Charles Villeneuve ne regrette pas d'avoir été limogé du Paris SG après seulement huit mois de présidence, mais n'a peut-être pas dit son dernier mot. Invité sur le plateau de 100% Foot dimanche soir sur M6, l'ex-président du club de la capitale a été interrogé sur son départ théâtral cet hiver et sur son avenir avec les Rouge et Bleu. «J'ai envoyé quatorze lettres recommandées aux quatorze membres du Conseil d'administration du club, je savais que le contenu serait divulgué par la presse.
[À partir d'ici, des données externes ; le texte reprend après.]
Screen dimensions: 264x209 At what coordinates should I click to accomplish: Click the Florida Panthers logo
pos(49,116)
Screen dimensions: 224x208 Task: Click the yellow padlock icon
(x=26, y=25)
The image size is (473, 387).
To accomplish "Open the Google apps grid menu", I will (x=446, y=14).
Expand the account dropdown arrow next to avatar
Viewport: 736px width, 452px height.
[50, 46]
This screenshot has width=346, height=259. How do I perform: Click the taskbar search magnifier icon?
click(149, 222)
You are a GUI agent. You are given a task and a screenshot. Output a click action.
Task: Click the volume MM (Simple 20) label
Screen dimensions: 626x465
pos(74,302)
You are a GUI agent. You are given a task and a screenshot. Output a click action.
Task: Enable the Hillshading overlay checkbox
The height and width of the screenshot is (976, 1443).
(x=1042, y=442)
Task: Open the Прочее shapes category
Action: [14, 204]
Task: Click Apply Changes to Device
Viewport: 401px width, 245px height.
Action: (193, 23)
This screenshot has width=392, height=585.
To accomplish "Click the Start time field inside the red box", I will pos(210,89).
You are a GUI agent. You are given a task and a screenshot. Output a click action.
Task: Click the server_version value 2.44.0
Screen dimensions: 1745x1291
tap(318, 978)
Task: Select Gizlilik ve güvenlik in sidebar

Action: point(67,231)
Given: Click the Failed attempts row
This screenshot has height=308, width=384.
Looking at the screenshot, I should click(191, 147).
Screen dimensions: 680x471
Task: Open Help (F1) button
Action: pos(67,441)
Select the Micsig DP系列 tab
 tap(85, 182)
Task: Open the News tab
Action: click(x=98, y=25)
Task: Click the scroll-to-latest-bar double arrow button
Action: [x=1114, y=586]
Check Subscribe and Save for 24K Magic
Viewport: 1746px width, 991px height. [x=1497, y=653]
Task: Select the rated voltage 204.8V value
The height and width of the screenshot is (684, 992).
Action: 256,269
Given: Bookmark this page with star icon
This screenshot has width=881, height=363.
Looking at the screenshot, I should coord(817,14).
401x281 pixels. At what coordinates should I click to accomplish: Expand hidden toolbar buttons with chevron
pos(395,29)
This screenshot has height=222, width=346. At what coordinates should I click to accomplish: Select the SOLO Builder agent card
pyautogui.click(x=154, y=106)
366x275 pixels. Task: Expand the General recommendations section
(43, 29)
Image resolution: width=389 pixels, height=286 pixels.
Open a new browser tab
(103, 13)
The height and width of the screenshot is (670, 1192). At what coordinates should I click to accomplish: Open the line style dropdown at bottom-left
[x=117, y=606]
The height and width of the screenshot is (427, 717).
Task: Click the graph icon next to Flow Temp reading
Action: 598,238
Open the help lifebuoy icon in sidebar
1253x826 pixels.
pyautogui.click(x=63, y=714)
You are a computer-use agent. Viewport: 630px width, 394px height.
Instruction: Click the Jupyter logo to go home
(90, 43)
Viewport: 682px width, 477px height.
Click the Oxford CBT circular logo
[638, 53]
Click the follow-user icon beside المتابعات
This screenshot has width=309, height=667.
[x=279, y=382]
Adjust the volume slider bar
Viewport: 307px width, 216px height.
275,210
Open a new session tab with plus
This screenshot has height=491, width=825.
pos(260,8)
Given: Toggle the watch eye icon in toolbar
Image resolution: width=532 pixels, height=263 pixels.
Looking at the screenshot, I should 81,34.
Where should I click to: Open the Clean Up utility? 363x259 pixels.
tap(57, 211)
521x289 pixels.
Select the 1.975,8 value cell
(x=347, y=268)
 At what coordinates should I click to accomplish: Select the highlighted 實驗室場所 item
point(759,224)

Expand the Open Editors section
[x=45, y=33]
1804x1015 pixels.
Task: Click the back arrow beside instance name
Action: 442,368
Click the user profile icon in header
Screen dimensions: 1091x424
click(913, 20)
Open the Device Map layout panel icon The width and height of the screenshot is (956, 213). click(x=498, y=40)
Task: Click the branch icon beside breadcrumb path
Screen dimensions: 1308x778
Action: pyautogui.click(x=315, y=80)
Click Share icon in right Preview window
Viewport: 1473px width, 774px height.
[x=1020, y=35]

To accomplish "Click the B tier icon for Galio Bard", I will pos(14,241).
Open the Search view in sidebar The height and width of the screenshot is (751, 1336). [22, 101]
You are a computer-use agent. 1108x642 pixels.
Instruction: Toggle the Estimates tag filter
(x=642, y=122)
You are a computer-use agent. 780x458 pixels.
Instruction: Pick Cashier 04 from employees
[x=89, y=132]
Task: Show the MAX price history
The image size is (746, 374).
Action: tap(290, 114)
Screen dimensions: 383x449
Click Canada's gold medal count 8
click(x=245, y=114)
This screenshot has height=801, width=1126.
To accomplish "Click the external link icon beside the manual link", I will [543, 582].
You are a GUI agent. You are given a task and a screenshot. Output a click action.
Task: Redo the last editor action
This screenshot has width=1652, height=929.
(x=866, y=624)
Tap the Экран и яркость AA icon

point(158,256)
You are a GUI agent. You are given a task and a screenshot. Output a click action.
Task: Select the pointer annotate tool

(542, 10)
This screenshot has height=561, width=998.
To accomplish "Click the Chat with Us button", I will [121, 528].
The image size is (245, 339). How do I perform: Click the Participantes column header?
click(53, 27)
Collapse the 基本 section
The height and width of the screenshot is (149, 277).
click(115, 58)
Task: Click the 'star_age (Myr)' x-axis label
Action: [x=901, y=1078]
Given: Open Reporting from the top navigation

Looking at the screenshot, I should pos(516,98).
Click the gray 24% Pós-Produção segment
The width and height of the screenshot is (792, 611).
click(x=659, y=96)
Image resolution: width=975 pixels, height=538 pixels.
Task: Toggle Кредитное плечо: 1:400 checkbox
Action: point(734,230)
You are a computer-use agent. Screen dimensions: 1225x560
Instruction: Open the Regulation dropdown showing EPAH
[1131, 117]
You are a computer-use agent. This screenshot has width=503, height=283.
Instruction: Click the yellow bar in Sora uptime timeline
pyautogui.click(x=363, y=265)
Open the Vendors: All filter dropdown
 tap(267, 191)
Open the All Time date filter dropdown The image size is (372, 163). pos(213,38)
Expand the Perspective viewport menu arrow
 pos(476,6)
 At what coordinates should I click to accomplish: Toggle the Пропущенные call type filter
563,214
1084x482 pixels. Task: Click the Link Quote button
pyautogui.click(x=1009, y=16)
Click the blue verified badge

Je ne le regrette pas» , a-t-il expliqué à propos de la fameuse lettre revendicative adressée à ses patrons puis relayée par la presse, ce qui a précipité son éviction.
Villeneuve n'exclut pas un retour
Décrié lors de sa prise de fonction, Villeneuve avait su redresser la barre du club en quelques mois, suscitant de fait moult interrogation sur les véritables raisons de ce licenciement consciemment provoqué. «L'avenir immédiat montrera les raisons fondamentales pour lesquelles je suis parti, on fera les comptes à un moment donné. Je ne peux rien dire pour l'instant, c'est trop tôt, permettez moi de choisir mon heure» , a-t-il prévenu. Comprenne et tremble qui pourra. L'ancien cadre de TF1 a l'air sûr de son bon droit et semble préparer une surprise de taille pour les semaines à venir. Vise-t-il le coup d'après, s'est-il mis à la porte pour mieux revenir avec des nouveaux investisseurs, du Moyen Orient par exemple ?
«Je ne suis pas allé dans le Golfe depuis quatre ou cinq mois. J'ai rencontré le propriétaire de Manchester City une seule fois, nous n'avons pas parlé du PSG. Nous avons notamment parlé d'Arsène Wenger qu'il voulait faire venir à City» , assure-t-il. «Je vais aussi souvent dans ma ville natale, Beyrouth, mais je n'ai pas non plus cherché à vendre le club au Hezbollah» , s'est-il amusé. Villeneuve ne ferme toutefois pas complètement la porte. «Je n'ai certainement pas envie de revenir au PSG pour le moment. Mais après, tout dépendra des moyens mis à la disposition du club» , a-t-il ajouté à propos de la rumeur d'un éventuel retour à la présidence avec un nouvel actionnaire sous le bras…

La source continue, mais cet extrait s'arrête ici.